(Extracted data entries)
..............................
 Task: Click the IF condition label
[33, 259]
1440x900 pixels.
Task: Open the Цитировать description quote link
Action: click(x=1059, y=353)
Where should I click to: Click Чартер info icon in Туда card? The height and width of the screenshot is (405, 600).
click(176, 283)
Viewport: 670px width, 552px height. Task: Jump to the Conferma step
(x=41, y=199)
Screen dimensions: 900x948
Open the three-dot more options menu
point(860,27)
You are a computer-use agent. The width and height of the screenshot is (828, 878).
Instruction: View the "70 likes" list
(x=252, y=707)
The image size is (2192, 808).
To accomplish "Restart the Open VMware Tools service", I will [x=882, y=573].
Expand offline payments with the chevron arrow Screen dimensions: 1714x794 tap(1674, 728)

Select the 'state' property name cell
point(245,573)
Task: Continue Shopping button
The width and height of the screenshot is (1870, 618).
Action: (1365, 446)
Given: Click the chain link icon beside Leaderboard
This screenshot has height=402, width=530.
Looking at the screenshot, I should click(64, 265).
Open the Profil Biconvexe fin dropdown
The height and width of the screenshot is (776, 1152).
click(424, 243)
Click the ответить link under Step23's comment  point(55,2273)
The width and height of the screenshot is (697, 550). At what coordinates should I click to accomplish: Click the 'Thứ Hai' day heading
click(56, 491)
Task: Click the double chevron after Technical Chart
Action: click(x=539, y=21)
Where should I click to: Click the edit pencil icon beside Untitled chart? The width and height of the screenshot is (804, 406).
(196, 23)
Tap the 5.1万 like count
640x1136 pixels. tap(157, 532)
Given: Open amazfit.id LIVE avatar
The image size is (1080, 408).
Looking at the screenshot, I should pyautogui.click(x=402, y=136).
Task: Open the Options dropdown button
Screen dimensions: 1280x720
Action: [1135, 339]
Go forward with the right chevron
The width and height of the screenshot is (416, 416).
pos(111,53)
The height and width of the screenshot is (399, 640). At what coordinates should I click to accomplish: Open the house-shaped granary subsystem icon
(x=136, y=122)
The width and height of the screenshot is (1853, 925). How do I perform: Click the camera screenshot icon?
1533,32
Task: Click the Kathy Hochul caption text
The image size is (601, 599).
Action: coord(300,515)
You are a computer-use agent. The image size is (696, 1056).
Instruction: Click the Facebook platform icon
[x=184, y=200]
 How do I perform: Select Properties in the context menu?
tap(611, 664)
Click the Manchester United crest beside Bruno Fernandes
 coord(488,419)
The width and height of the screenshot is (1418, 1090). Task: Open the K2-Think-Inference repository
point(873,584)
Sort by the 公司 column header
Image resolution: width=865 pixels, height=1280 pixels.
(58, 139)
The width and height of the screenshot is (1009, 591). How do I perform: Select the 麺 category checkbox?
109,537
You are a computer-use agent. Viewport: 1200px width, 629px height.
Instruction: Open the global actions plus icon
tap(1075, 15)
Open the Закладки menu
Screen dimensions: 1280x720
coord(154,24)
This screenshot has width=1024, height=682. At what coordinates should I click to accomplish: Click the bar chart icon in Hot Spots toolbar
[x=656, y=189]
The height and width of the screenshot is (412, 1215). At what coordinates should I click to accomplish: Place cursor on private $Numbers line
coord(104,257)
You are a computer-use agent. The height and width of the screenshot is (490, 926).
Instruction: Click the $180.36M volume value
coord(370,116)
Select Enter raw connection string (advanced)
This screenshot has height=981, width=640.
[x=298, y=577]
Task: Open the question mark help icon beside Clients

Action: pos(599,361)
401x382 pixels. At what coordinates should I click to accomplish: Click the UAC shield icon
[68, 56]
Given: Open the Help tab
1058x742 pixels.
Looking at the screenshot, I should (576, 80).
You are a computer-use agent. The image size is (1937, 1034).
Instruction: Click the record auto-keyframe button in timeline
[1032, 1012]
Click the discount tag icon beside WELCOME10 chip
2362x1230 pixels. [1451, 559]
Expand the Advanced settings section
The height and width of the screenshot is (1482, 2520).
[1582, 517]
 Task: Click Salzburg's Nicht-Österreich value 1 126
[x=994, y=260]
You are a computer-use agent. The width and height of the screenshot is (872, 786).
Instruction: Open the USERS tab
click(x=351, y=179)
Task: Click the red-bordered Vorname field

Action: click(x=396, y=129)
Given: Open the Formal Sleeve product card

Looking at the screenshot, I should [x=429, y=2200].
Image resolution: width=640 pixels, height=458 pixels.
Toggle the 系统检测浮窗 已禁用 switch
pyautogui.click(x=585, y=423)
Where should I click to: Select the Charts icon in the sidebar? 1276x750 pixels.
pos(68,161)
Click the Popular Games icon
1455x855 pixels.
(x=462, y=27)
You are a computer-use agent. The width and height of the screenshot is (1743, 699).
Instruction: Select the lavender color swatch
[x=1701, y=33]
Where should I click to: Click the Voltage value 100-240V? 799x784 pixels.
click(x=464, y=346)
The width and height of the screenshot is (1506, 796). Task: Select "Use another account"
..............................
» Action item
Wherever a line holds the word "dropdown", copy that line out of the entries above.

» Result of this exercise
Open the Profil Biconvexe fin dropdown
Task: Open the Options dropdown button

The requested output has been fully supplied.